Tournants et continuités de l’Etat social en France

mercredi 16 mars 2011.
 

Fruit de décennies de recherches, le livre de Yannick Marec est une riche réflexion sur la construction de l’État social en France, de l’Ancien Régime à la crise des années 1930.

de Yannick Marec . Publication des universités de Rouen et du Havre, 2009, 548 pages, 39 euros.

Lors de sa carrière, un chercheur en sciences sociales a l’occasion d’aborder des domaines distincts. Souvent, le lecteur n’en connaît qu’un seul et, découvrant ses autres approches, se pose la question de la logique d’un tel itinéraire scientifique  : est-ce vraiment un ensemble que cette œuvre qui pourrait paraître hétéroclite  ? Ce livre, en autorisant une mise en perspective, permet de répondre sans hésiter. Yannick Marec, professeur d’histoire contemporaine à l’université de Rouen, est surtout connu pour ses travaux sur l’histoire de la protection sociale. Il a cependant étudié d’autres aspects de la vie des Français à l’époque contemporaine et ses recherches déjà anciennes sur l’usage social de la mesure dès le XVIIIe siècle, notamment des statistiques, montrent à quel point cette question n’a aujourd’hui rien de neuf. L’histoire qu’il pratique est sociale puisque c’est l’évolution de la société qui l’intéresse, culturelle lorsqu’il se penche sur le patrimoine et par la place qu’il accorde aux représentations. Elle est aussi politique dans la mesure où il démêle les origines, les causes, les modalités des politiques sociales, notamment municipales.

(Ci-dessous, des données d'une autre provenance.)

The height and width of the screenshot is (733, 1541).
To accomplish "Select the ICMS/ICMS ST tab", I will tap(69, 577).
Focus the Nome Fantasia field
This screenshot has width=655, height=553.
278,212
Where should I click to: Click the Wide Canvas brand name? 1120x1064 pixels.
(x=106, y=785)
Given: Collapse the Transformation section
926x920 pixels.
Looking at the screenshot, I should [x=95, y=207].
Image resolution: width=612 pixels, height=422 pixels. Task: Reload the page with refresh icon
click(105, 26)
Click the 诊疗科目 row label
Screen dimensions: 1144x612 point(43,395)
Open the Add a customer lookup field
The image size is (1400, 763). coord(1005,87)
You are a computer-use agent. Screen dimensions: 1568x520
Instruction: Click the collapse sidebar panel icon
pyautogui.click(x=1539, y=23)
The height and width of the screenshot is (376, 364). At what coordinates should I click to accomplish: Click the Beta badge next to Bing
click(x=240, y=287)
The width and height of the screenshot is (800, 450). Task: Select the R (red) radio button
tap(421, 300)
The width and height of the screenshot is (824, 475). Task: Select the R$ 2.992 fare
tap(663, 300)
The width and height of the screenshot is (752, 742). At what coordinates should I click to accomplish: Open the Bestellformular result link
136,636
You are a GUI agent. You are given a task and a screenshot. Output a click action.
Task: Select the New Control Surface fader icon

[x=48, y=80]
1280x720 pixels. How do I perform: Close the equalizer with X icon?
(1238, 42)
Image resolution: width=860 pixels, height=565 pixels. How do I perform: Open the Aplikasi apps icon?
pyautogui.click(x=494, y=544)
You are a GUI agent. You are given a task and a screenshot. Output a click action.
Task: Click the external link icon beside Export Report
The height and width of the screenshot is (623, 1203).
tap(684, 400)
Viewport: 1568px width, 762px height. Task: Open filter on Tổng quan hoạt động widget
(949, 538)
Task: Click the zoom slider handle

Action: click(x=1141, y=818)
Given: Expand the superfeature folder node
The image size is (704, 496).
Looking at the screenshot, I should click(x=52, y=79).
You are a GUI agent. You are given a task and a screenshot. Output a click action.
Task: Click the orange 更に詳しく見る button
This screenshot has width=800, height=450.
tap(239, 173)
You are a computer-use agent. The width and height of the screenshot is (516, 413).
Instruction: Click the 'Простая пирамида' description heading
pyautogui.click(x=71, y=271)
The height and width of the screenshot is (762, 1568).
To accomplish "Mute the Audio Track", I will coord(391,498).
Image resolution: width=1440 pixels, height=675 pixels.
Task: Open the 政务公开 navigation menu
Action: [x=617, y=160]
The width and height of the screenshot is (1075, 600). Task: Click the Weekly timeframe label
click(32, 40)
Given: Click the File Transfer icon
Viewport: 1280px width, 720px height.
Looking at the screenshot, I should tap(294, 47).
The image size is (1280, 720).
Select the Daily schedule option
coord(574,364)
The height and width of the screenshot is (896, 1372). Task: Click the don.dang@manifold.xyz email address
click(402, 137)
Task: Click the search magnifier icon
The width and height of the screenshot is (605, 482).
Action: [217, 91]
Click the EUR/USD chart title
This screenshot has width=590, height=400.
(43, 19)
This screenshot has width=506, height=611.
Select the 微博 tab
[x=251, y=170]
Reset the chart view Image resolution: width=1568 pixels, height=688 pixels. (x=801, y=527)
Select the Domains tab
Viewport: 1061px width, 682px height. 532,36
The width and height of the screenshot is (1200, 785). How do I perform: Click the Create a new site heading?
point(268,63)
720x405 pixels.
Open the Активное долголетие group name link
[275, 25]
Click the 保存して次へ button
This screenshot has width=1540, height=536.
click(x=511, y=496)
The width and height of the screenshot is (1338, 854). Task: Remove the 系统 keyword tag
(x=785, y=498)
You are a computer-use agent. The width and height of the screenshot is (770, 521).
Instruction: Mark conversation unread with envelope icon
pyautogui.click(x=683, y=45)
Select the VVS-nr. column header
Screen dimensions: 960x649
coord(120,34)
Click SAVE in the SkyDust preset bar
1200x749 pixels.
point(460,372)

De la fin de l’Ancien Régime à la veille de la crise des années 1930, selon des rythmes qui sont largement ceux des protections sociales, c’est-à-dire la manière dont le collectif prend en charge le malheur individuel, le XIXe siècle de Yannick Marec est très large. Cela lui permet l’identification de tournants tout comme la prise en compte des continuités lorsqu’il se penche sur l’assise territoriale des solidarités, autrefois communale (après avoir été paroissiale, donc en une logique assez proche), plus tard nationale dans le cadre de la construction de l’État social, celui-là même que la droite tente de détruire en ce début du XXIe siècle. Vingt chapitres distribués en quatre parties (« Les mesures et les hommes », « Culture et politique », « Des acteurs de la protection sociale », « Histoire et patrimoine de la protection sociale ») reprennent des articles et des communications, mis à jour et renforcés par des documents. La Normandie et Rouen sont particulièrement observés, selon une tradition qui fait que les historiens français parviennent parfois à être ancrés dans l’espace qu’ils prospectent. Ses articles sur Flaubert et Maupassant renvoient donc à une réalité sociale qu’il connaît fort bien. C’est tout l’intérêt d’un tel livre, qui met à la disposition du lecteur des textes malaisés à dénicher, que de montrer en un bilan prospectif la cohérence d’une œuvre. Car c’est l’évolution de la société française vers une République sociale, aux divers sens du mot, que tout au long de ses travaux Yannick Marec met en lumière.